6. One last step... This concentration value that you have now for each unknown solution requires one additional calculation. The concentration value taken from your standard curve represents the albumin concentration of the solution that you put into the colorimeter; that's obvious. But that concentration value for each unknown solution is not the concentration of albumin that you started with in the bottle. You need to know the concentration of albumin in the original solution…in the bottle…before you added the 3 mL of the blue reagent.   This requires solving a simple dilution problem, which involves dimensional analysis again. Watch the units; they must work out correctly.

The final answer (albumin concentration in the bottle) must have mg/mL units. The volume of solution in the colorimeter tube that you read was 8 mL. But that 8 mL contained only 5 mL of the unknown protein solution; look at the setup table again. The other 3 mL was biuret reagent. Therefore, the albumin concentration in the 8 mL in the tube is not the same as the albumin concentration in the bottle before you added 3 ml of biuret reagent to 5 ml of the unknown albumin solution. Think about how to solve that. [Hint: clearly the answer (the concentration in the bottle) must be somewhat greater than the concentration in the tube (the value that you got from the standard curve), since you diluted the original albumin solution when you added the biuret reagent. So, your calculation needs to "undilute" the original 5 mL that you took from the bottle.]

Check your results with the lab instructor before you leave.

BEFORE YOU LEAVE LAB TODAY:

1. Put your used pipets into the tall white, marked cylinder near the sink.
2. Cap all the bottles (biuret, albumin, etc.).
3. Disposal of test tube solutions.   After you have collected your data, pour your test tube solutions into the 1-gallon bottle, marked WASTE.
4. Wash and rinse all of your tubes and the 1-quart RINSE cup thoroughly.  Put the tubes upside down in the rack to drain/dry.
5. Check to be sure you haven't left a tube in the sample chamber.
6. Clean your work area.
7. Wash your hands, even though you wore gloves.
8. Turn off the colorimeter.

SOURCES OF ERROR:

Error was mentioned above when you were considering why your five plotted data points did not fall exactly on a straight line, even though they should have, theoretically. Error is always present to some degree when experimental procedures are being done and when measurements are being made. Always remain alert to potential sources of error in your work and do what you can to minimize error. The reliability of your results depends heavily on this.

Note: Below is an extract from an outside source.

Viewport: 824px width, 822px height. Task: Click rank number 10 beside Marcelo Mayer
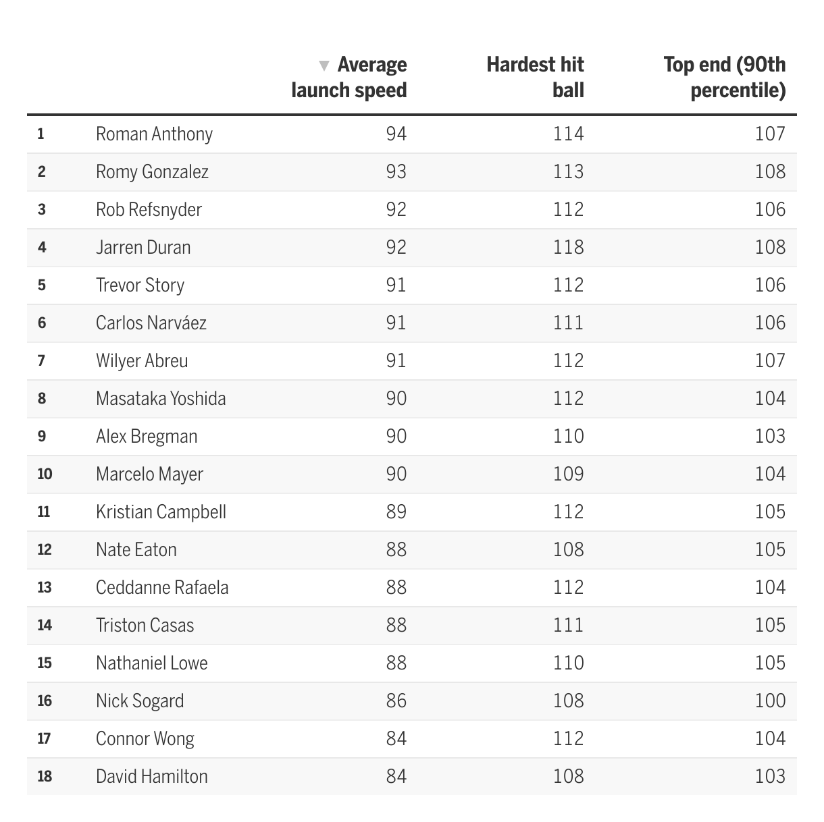pyautogui.click(x=45, y=474)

Do you assume that the clocks you use keep time accurately? If you ever got stopped for speeding, did you assume that the radar device was accurate? When you fill up your car's gas tank, do you assume that the pump delivers those gallons accurately? When you have medical tests done, do you assume that the lab results are accurate?  Incidentally, some of those medical tests are colorimetric tests, like the one you just did, with results based on standard curves.

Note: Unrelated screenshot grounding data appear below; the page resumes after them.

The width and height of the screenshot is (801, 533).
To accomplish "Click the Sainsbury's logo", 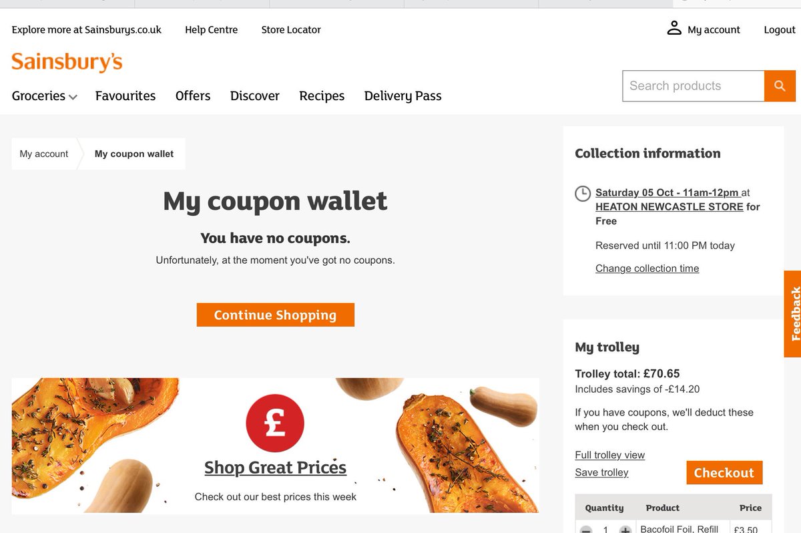I will tap(67, 62).
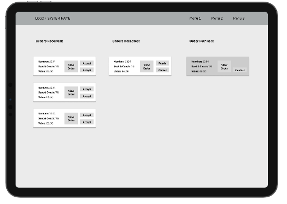View Order on first Orders Received card
The image size is (287, 204).
point(71,67)
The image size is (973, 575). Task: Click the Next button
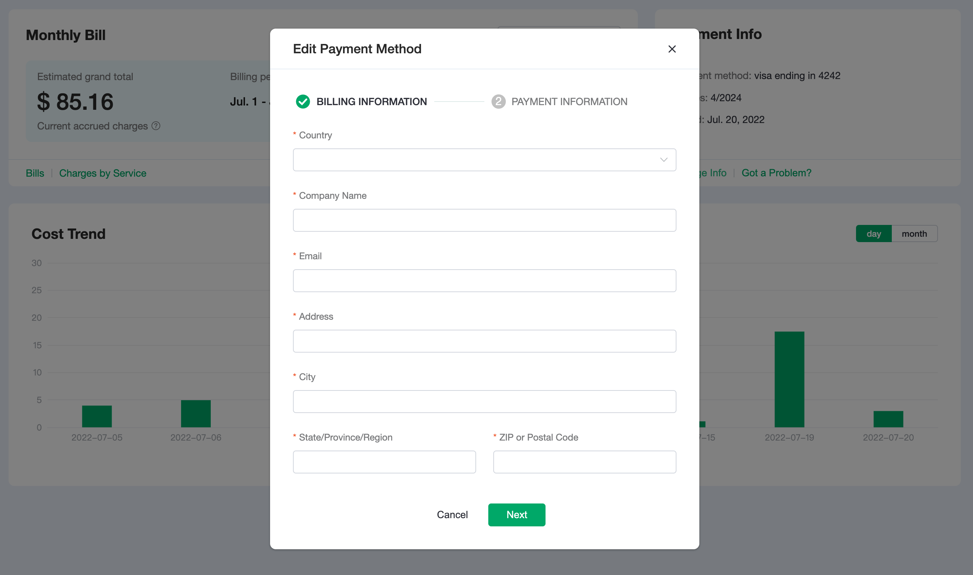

So, what are the sources of error in today's work, the reasons that your points weren't exactly linear? Here are some possibilities, the kinds of things to keep in mind when you do such lab work.

*How carefully did you do the pipeting?…any error there?
*Did you take care to be sure that each solution in its test tube was thoroughly mixed? You wouldn't get proper color development if the solutions weren't thoroughly mixed.
*Were you and your partner equally careful? Maybe the problem is traceable to one factor in the procedure and you notice that your partner did that particular step.
*Did you standardize the colorimeter properly?
*Did you rinse the colorimeter tube thoroughly between samples?
*When you read the colorimeter scales, did you sit directly in front of it always? Reading from an angle would give slightly different values.
*If a plotted point seemed "way off," did you recheck the calculations? and the accuracy of your plot? and the proper setup of scale divisions on your graph?